3. The learned Counsel for the appellants state that the issue is no more res integra, the same may be decided in favour of the appellant. In support of their contention, he relied upon the judgment in the case of Kumar Beheray Rathi v. CCE[Appeal Nos. ST/137, 138, 139 & 140/2008 Mum, dated 18-11-2013] wherein this Tribunal under similar facts and circumstances have held the builders who are developers of the flats had collected similar amounts towards deposit and had incurred common expenditure on behalf of the society till the time the society is formed. It has been held that the appellant are not in the business of maintenance and repair or management of immovable property. They are collecting one time maintenance charges from their buyers to whom they have sold the flats. They are only paying on behalf of various buyers (as trustees) of flats to various authorities like, Municipal Corporation, Revenue authorities, etc. and also various services providers such as cleaning and other service providers, etc. and they are not charging anything on their own. The payments are made on cost basis and the same is debited from the deposit accounts held. The builders/developer act only as a trustee. When the co-operative society of flat owners is formed, even the deposit account is shifted to flat owners co-operative housing society , which is a statutory obligation on the appellant in terms of Sections 5 & 6 of the Maharashtra Ownership Flats Act, 1963. Accordingly, it cannot be held that the repair and maintenance services were rendered. Accordingly the Counsel for the appellants urges that the appeal may be allowed on merits. On issue of limitation, before the Commissioner (Appeals), there was reasonable cause for delay and the delay was recognized by the Govt. of India in its various circulars and other statutes, as such the learned Commissioner erred in not condoning the delay in filing the appeal before them. Considering the ground for delay before the Commissioner (Appeals) we hold that there is a reasonable cause for delay. The learned Commissioner has erred in not condoning the delay in spite of there being sufficient grounds.

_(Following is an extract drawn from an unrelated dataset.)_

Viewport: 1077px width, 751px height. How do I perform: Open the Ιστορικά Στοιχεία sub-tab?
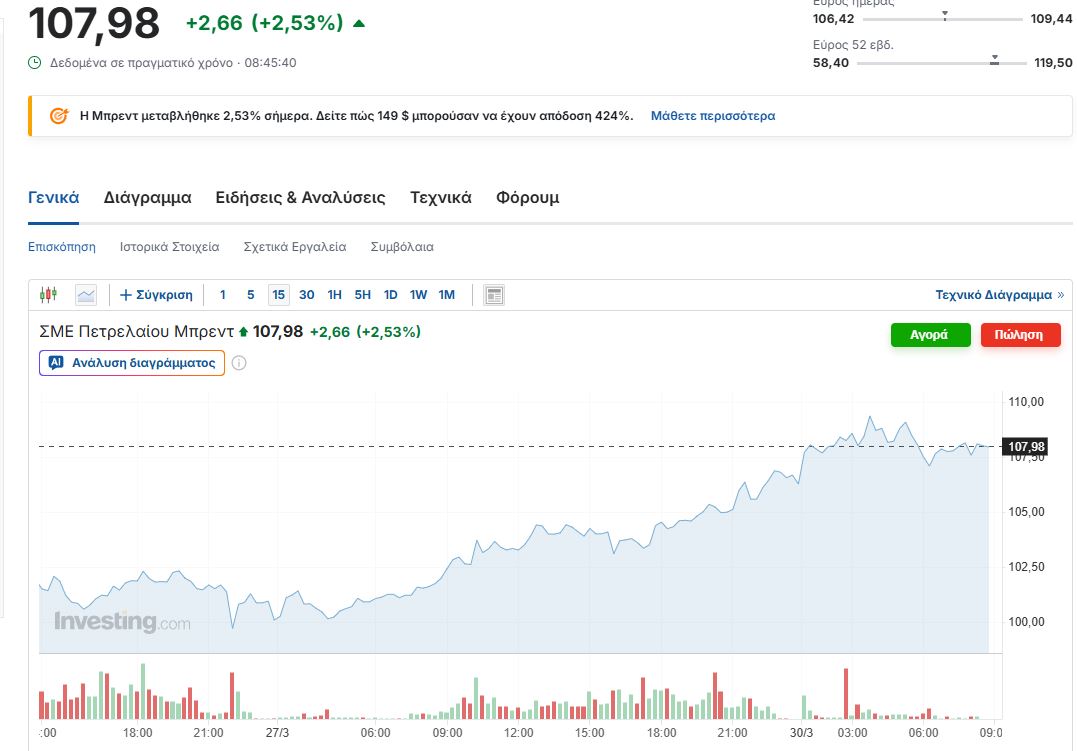(169, 247)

3.1 That during the hearing the learned Counsel also showed the letter of the housing co-operative society, wherein they have acknowledged the receipt of the funds from the builder/appellant.

4. The learned DR relies upon the impugned order.

5. We allow the appeals holding that the appellants are not liable to pay service tax under the category of ‘maintenance and repair services’ on ‘one time maintenance charges’ collected from buyers of the flat, relying on the earlier ruling of this Tribunal in the case of Kumar Beheray Rathi (supra). Thus the appeals are allowed with consequential benefits, if any.